On appeal before the NLRC, reversed the LA Decision finding that petitioners'
resignation was voluntary as shown by their expression of gratitude and appreciation to the
Company for the opportunity given to them. Further, the quitclaim and waiver executed by
petitioners confirmed their resignation from the company. 
Aggrieved, petitioners filed a Petition for Certiorari before the CA ascribing upon the
NLRC grave abuse of discretion amounting to lack or excess of jurisdiction when it held that no
illegal dismissal took place and that petitioners voluntarily resigned from the Company but the
petitioner claim that they were deceived into resigning.
The CA concluded that petitioners failed to substantiate their claim of vitiated consent.
Other than their respective affidavits, no controverting evidence was adduced by petitioners to
refute the fact that they voluntarily filed their respective resignation letters with the Company
and that the same were accepted by respondents. The appellate court further emphasized that
petitioners processed the documents to be accomplished by resigning employees and they were
paid their separation and other monetary benefits. Petitioners did not question the reasonableness
of the amount given by the Company and in fact executed a quitclaim and waiver therefor
without evidence of force and intimidation employed by the Company. Thus, the appellate court
upheld petitioners' resignation and quitclaim as valid and binding.
ISSUE:
Are the petitioners constructively dismissed from employment a question of fact which
can be entertained by the Court?
RULING:
Yes. Petitioners were constructively dismissed from employment is evidently factual
because it requires an examination of the evidence on record.
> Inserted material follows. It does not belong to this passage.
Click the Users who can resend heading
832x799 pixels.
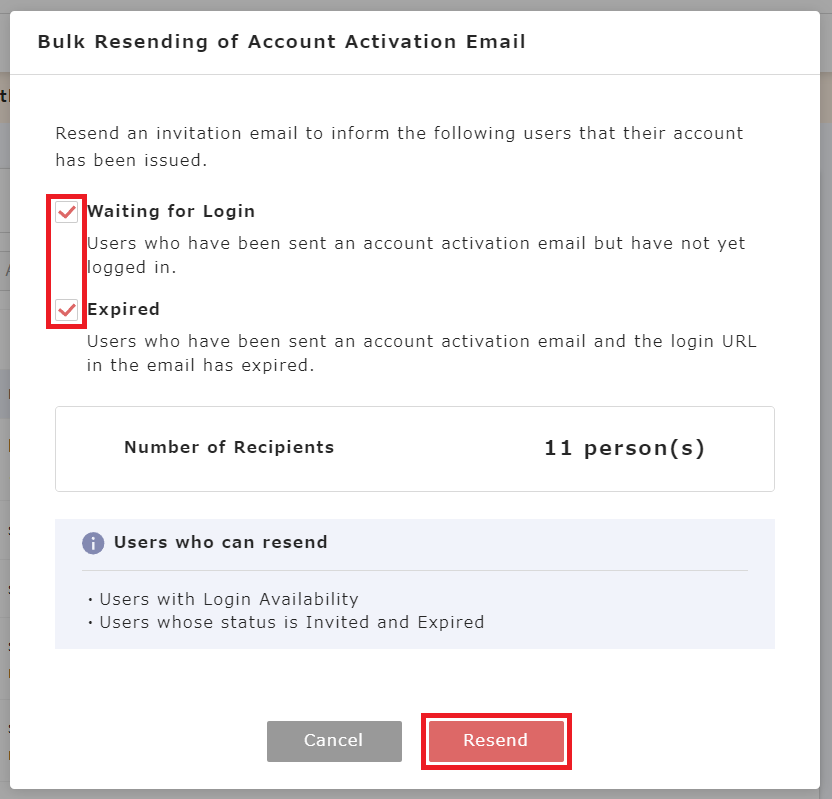click(x=221, y=543)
As a general rule, A petition for review on certiorari under Rule 45 of the Rules of Court
should cover only questions of law. However, The Court has enumerated several exceptions to
this rule:
(1) the conclusion is grounded on speculations, surmises or conjectures;
(2) the inference is manifestly mistaken, absurd or impossible;
(3) there is grave abuse of discretion;
(4) the judgment is based on misapprehension of facts;
(5) the findings of fact are conflicting;
(6) there is no citation of specific evidence on which the factual findings are based;
(7) the findings of absence of facts are contradicted by the presence of evidence on record;
(8) the findings of the CA are contrary to those of the trial court;
(9) the CA manifestly overlooked certain relevant and undisputed facts that, if properly
considered, would justify a different conclusion;
(10) the findings of the CA are beyond the issues of the case; and
(11) such findings are contrary to the admissions of both parties.
Here, the factual findings of the LA conflict with that of the NLRC and the CA. In
particular, the arbiter found facts supporting the conclusion that there was constructive dismissal,
while the NLRC and the CA found none. Considering the different findings of fact and
conclusions of law of the arbiter and the appellate court, the Court shall entertain this petition,
although it involves questions of fact.